*** DATA PROVIDED Section Begins ***

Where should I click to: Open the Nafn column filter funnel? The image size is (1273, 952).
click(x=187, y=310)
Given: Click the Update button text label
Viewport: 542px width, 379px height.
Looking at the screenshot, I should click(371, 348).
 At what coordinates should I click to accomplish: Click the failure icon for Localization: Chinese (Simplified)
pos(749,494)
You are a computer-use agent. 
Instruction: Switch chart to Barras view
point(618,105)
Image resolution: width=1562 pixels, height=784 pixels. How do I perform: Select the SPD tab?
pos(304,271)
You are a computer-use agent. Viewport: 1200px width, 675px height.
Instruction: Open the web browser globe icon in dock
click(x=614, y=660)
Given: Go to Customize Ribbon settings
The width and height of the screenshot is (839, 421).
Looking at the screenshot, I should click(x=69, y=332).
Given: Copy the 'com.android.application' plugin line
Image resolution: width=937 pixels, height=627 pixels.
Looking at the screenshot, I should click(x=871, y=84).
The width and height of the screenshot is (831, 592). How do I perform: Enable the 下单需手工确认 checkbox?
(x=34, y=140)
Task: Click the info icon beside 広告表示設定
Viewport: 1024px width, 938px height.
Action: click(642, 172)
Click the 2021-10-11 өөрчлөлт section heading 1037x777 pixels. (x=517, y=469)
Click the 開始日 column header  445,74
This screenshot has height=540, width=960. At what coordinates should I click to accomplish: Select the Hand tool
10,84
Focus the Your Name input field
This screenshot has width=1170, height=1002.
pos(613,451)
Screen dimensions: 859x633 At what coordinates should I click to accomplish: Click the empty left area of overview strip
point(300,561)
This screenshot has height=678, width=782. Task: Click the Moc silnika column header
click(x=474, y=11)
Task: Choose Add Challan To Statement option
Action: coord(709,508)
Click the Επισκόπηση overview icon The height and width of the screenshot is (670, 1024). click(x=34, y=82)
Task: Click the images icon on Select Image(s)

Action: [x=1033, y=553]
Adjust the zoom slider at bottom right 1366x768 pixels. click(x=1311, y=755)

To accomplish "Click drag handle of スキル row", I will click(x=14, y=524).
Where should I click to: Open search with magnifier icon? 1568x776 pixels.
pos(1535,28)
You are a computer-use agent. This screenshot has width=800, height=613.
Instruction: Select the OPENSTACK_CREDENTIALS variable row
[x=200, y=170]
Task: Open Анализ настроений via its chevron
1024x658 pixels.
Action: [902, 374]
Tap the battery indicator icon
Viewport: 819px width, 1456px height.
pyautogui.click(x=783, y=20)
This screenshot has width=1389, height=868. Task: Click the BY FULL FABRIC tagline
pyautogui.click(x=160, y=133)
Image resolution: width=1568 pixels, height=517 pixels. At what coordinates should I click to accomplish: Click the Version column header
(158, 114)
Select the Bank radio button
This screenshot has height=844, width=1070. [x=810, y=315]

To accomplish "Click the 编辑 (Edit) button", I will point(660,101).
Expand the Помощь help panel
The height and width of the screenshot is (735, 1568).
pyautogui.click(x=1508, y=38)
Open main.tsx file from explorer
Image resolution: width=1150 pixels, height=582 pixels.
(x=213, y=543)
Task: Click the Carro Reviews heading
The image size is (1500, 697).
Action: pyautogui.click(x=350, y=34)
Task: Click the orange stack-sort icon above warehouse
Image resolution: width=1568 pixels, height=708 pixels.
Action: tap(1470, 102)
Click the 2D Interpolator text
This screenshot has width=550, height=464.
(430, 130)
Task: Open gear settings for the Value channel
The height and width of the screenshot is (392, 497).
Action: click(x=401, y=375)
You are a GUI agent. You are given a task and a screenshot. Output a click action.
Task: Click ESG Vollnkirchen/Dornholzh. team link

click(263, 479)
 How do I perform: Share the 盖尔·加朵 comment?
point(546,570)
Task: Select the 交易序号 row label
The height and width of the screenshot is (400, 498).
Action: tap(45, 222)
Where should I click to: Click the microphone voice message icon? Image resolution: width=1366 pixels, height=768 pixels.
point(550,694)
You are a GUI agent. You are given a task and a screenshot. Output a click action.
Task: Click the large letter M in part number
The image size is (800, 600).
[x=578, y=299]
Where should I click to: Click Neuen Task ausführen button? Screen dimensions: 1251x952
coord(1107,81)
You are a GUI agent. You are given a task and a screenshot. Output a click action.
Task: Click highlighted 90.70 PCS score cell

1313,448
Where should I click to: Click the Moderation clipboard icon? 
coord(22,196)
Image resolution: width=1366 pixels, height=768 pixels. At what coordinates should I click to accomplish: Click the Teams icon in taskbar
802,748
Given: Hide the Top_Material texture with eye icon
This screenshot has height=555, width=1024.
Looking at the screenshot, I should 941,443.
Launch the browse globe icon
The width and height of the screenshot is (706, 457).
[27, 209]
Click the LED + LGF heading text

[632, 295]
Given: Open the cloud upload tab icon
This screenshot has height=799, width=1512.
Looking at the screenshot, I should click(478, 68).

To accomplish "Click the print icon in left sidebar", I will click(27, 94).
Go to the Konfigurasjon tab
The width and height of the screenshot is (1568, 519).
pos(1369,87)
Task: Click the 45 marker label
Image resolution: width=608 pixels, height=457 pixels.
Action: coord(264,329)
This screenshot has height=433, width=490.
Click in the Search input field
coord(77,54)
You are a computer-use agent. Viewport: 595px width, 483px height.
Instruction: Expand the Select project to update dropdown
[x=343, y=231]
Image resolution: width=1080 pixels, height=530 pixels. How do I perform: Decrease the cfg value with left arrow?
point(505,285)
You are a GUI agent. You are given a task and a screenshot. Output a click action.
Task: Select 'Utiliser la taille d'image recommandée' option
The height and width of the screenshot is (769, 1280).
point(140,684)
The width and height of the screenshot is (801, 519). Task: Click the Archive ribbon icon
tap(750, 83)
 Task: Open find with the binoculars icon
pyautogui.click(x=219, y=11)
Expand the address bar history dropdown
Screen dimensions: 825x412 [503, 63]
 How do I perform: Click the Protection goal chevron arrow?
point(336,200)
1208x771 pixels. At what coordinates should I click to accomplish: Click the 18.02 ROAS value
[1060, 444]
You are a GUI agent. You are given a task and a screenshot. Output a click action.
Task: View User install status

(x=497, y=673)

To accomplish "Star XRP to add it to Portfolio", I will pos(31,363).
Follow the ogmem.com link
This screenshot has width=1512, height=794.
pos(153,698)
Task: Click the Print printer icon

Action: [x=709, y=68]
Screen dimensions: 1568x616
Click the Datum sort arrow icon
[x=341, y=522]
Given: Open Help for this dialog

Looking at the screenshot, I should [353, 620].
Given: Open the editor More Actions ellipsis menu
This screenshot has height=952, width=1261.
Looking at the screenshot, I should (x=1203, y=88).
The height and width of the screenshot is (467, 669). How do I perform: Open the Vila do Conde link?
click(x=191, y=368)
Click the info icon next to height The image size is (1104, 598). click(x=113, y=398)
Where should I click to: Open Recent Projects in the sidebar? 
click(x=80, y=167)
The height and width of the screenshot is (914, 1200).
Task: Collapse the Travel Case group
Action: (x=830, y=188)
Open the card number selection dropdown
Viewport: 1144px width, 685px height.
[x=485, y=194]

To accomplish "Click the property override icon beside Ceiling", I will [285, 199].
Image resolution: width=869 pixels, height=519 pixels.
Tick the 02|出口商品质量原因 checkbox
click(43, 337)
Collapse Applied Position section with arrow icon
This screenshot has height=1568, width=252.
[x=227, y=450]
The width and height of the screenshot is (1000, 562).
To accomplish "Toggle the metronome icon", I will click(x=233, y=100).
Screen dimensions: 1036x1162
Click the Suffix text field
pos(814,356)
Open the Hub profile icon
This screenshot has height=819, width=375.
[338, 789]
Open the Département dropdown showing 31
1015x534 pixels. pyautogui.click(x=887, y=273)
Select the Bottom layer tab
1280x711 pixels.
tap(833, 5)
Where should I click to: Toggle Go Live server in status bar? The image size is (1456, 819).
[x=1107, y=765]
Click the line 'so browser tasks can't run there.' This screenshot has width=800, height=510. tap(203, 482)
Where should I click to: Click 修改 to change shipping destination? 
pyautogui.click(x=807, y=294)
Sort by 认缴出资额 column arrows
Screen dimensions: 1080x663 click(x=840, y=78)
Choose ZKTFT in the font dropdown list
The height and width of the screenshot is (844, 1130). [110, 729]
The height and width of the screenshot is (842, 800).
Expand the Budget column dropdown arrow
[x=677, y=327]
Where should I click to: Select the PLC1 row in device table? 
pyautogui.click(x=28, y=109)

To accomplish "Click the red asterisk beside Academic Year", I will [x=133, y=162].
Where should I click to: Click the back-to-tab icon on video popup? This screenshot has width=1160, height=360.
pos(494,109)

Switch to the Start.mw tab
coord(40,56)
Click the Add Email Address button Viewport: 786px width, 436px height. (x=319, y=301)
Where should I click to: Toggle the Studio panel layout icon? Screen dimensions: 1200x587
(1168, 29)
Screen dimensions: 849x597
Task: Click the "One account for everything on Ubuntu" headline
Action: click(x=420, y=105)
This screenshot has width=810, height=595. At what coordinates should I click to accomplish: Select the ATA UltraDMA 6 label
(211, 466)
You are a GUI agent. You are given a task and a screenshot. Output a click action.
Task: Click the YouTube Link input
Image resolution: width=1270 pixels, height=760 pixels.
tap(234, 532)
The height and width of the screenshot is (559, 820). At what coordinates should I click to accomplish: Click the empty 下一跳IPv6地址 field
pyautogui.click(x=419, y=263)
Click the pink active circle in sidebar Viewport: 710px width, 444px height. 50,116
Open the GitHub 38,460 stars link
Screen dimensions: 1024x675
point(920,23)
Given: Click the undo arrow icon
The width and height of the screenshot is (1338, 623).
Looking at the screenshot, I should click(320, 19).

*** DATA PROVIDED Section Ends ***

What lines of the data contain the string "computer"? List them.

You are a computer-use agent. 
You are a computer-use agent. Viewport: 1200px width, 675px height.
You are a computer-use agent. This screenshot has width=800, height=613.
You are a computer-use agent. Viewport: 595px width, 483px height.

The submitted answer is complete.